That "ps ux" should have been "ps aux" I forgot to mention that if a) happens and you kill all the tasks from that login other than gam_server, gam_server will still never quit. This happens on both kernel-2.6.9-1.681_FC3 and kernel-2.6.9-1.724_FC3 kernels (the latter one did not even have the nvidia binary drivers loaded).
I'm still seeing users left over gam_servers with gamin-0.0.20.
I've noticed this with gamin-0.0.17-4 that comes with Enterprise-4. This doesn't happen all the time though. ssh-agent also lingers (all the time). As a temporary fix, is it safe to put a command: su --shell=/bin/bash --command="killall gam_server >/dev/null 2>&1" "$USER" in /etc/X11/gdm/PostSession/Default or will this cause problems?
Andrew, the killall should really be run under the user account not as root, as gam_servers are started per-user.

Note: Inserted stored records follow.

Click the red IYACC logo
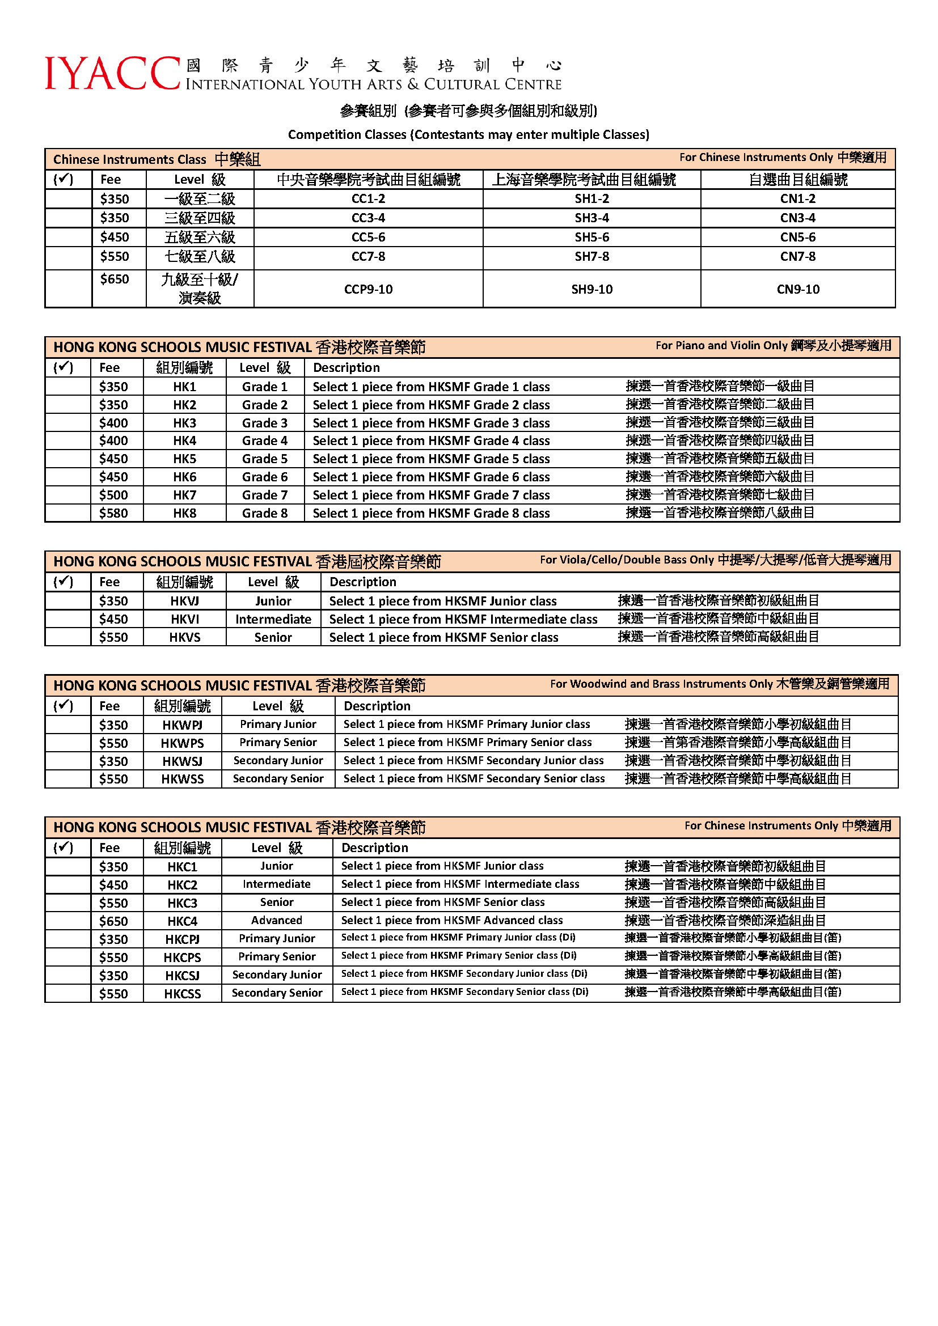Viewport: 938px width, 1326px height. [x=113, y=73]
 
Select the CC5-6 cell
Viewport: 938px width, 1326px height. [x=368, y=238]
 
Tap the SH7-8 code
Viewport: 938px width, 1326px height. [x=591, y=256]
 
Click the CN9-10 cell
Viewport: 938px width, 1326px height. [x=798, y=289]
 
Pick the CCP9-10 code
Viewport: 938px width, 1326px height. [x=368, y=289]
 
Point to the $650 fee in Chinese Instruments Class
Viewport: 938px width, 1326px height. [x=115, y=279]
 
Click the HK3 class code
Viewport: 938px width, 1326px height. [x=185, y=423]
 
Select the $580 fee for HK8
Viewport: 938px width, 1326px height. [x=113, y=513]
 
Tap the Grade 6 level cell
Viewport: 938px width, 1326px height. [x=264, y=477]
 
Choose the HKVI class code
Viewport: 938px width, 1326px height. [x=185, y=619]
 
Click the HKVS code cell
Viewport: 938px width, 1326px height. [x=185, y=637]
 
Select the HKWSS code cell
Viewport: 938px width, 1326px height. [x=183, y=779]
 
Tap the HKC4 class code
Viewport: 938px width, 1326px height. [x=183, y=921]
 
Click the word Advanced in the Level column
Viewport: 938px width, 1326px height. [x=277, y=920]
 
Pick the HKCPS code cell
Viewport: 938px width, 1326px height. [x=183, y=958]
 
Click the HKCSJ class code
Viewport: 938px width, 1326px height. [x=183, y=976]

The client library is restartable so other users logged should not have big troubles if root killed their gam_server, but this still introduce a risk. So if you are sure $USER is correctly positionned at that point then this should be fine, Daniel
Hi Daniel, Thanks for the info. I've added the above line but gam_server starts up again before the user completely logs out (so I added a -HUP to make it more legit). I have noticed that this restarting of gam just before logout cures most of the lingering gams as the re-launched gam seems to realize it's not needed and stops after about 30 seconds. One other problem I've come across: Just the other day gam stayed on again but this time couldn't be killed (even kill -9 by root wouldn't do it). This prevented the user who was running gam from logging in at the graphical login (just hangs when gnome starts). This required a reboot to cure. The only thing that I had changed was that I mounted a remote computer using cifs. I've now switched back to smbfs and things seem to be working OK (I also had enabled lm_sensors but I doubt this would have anything to do with the gam problem). Thanks, Andrew
I have already heard of problems with CIFS, but it's really filesystem specific, so this IMHO is a kernel issue. You can still try to desactivate kernel monitoring and fallback to polling to avoid troubles with CIFS, see http://www.gnome.org/~veillard/gamin/config.html Daniel
Comment #24 - ssh-agent continuing after logout is a completely different bug, see bug #138747 .
I would also like to note that I have not seen any stray gamin after an upgrade to gamin-0.0.24-1.FC3. I will keep an eye on it before resolving this bug FIXED.
Is this fix due out for Enterprise 4 or should Enterprise users switch over to the FC3 version of gamin in the mean time? Thanks, --Andrew
W.r.t. RHEL 4, I don't feel like pushing a new version of gamin while there are known unresolved issues. I will likely keep it as-is until I get a version where 0.0. prefix on the release number will have disapeared :-) Daniel
Fedora Core 3 is now maintained by the Fedora Legacy project for security updates only. If this problem is a security issue, please reopen and reassign to the Fedora Legacy product. If it is not a security issue and hasn't been resolved in the current FC5 updates or in the FC6 test release, reopen and change the version to match. Thank you!
People seems to report this is fixed. Also, an upgrade is in later RHEL4 updates. Closing.